(Records of locating words and elements)

--*--

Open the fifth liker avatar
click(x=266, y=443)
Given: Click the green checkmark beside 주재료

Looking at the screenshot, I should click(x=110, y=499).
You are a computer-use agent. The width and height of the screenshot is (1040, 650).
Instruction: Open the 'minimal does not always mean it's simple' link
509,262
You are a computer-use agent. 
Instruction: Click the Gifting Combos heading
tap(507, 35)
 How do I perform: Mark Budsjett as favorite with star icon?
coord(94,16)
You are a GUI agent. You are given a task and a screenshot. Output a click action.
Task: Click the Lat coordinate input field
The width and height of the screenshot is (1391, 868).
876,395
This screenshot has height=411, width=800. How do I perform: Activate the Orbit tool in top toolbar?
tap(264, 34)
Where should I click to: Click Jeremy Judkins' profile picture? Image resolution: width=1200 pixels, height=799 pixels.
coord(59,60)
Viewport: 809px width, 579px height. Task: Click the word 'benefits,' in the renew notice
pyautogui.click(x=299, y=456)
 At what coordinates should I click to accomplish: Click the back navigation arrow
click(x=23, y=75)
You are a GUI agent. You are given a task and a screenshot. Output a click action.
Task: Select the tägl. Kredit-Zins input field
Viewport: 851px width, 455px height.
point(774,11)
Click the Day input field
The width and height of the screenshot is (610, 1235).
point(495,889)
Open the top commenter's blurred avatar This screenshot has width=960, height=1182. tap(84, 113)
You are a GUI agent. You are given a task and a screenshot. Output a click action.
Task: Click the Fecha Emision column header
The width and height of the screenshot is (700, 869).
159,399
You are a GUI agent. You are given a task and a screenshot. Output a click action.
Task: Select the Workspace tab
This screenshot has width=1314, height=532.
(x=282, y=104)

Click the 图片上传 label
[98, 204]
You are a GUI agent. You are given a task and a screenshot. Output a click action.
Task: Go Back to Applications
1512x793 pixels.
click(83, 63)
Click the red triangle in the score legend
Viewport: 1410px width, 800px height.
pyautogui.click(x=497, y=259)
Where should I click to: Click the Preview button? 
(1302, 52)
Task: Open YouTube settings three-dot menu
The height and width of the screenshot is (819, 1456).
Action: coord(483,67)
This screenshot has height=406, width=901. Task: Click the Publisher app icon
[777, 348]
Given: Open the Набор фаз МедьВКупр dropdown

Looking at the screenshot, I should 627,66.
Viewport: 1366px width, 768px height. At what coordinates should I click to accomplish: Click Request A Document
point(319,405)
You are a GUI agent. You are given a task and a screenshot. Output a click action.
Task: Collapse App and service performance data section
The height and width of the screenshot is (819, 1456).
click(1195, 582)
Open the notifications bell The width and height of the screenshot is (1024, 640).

--*--

(PROBLEM REQUIREMENTS) Turn all of the rows above into a numbered list, and leave out any blank lines.

(EXERCISE ANSWER)
1. Open the fifth liker avatar
2. click(x=266, y=443)
3. Given: Click the green checkmark beside 주재료
4. Looking at the screenshot, I should click(x=110, y=499).
5. You are a computer-use agent. The width and height of the screenshot is (1040, 650).
6. Instruction: Open the 'minimal does not always mean it's simple' link
7. 509,262
8. You are a computer-use agent. 
9. Instruction: Click the Gifting Combos heading
10. tap(507, 35)
11.  How do I perform: Mark Budsjett as favorite with star icon?
12. coord(94,16)
13. You are a GUI agent. You are given a task and a screenshot. Output a click action.
14. Task: Click the Lat coordinate input field
15. The width and height of the screenshot is (1391, 868).
16. 876,395
17. This screenshot has height=411, width=800. How do I perform: Activate the Orbit tool in top toolbar?
18. tap(264, 34)
19. Where should I click to: Click Jeremy Judkins' profile picture? Image resolution: width=1200 pixels, height=799 pixels.
20. coord(59,60)
21. Viewport: 809px width, 579px height. Task: Click the word 'benefits,' in the renew notice
22. pyautogui.click(x=299, y=456)
23.  At what coordinates should I click to accomplish: Click the back navigation arrow
24. click(x=23, y=75)
25. You are a GUI agent. You are given a task and a screenshot. Output a click action.
26. Task: Select the tägl. Kredit-Zins input field
27. Viewport: 851px width, 455px height.
28. point(774,11)
29. Click the Day input field
30. The width and height of the screenshot is (610, 1235).
31. point(495,889)
32. Open the top commenter's blurred avatar This screenshot has width=960, height=1182. tap(84, 113)
33. You are a GUI agent. You are given a task and a screenshot. Output a click action.
34. Task: Click the Fecha Emision column header
35. The width and height of the screenshot is (700, 869).
36. 159,399
37. You are a GUI agent. You are given a task and a screenshot. Output a click action.
38. Task: Select the Workspace tab
39. This screenshot has width=1314, height=532.
40. (x=282, y=104)
41. Click the 图片上传 label
42. [98, 204]
43. You are a GUI agent. You are given a task and a screenshot. Output a click action.
44. Task: Go Back to Applications
45. 1512x793 pixels.
46. click(83, 63)
47. Click the red triangle in the score legend
48. Viewport: 1410px width, 800px height.
49. pyautogui.click(x=497, y=259)
50. Where should I click to: Click the Preview button? 
51. (1302, 52)
52. Task: Open YouTube settings three-dot menu
53. The height and width of the screenshot is (819, 1456).
54. Action: coord(483,67)
55. This screenshot has height=406, width=901. Task: Click the Publisher app icon
56. [777, 348]
57. Given: Open the Набор фаз МедьВКупр dropdown
58. Looking at the screenshot, I should 627,66.
59. Viewport: 1366px width, 768px height. At what coordinates should I click to accomplish: Click Request A Document
60. point(319,405)
61. You are a GUI agent. You are given a task and a screenshot. Output a click action.
62. Task: Collapse App and service performance data section
63. The height and width of the screenshot is (819, 1456).
64. click(1195, 582)
65. Open the notifications bell The width and height of the screenshot is (1024, 640).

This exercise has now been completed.